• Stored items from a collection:

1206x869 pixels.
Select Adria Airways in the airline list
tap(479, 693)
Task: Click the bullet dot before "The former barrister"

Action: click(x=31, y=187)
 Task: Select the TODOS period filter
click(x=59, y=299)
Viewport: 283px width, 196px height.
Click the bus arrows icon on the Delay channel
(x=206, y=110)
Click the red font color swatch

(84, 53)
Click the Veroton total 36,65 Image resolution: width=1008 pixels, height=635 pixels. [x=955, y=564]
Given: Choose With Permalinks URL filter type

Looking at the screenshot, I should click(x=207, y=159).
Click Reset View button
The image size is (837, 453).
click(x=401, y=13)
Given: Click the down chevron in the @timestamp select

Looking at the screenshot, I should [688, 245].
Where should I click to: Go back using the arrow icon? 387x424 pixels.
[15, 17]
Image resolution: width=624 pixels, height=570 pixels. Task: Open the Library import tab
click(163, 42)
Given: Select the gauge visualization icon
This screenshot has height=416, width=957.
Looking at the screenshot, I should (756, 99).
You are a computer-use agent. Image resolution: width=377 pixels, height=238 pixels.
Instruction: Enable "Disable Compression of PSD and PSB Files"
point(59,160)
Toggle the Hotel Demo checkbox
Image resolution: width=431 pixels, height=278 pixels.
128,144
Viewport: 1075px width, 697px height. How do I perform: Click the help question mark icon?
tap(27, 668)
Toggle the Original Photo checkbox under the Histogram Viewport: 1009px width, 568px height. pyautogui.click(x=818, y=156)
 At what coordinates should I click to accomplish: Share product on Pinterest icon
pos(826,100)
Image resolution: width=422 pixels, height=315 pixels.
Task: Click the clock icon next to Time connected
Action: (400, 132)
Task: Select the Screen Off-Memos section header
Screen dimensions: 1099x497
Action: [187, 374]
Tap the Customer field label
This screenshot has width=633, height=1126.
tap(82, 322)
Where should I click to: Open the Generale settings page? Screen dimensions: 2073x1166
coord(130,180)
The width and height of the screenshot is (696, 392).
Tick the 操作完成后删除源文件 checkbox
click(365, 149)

• Exercise description: Show me every line of the entries above that holds "Toggle".

• Completed task:
Toggle the Hotel Demo checkbox
Toggle the Original Photo checkbox under the Histogram Viewport: 1009px width, 568px height. pyautogui.click(x=818, y=156)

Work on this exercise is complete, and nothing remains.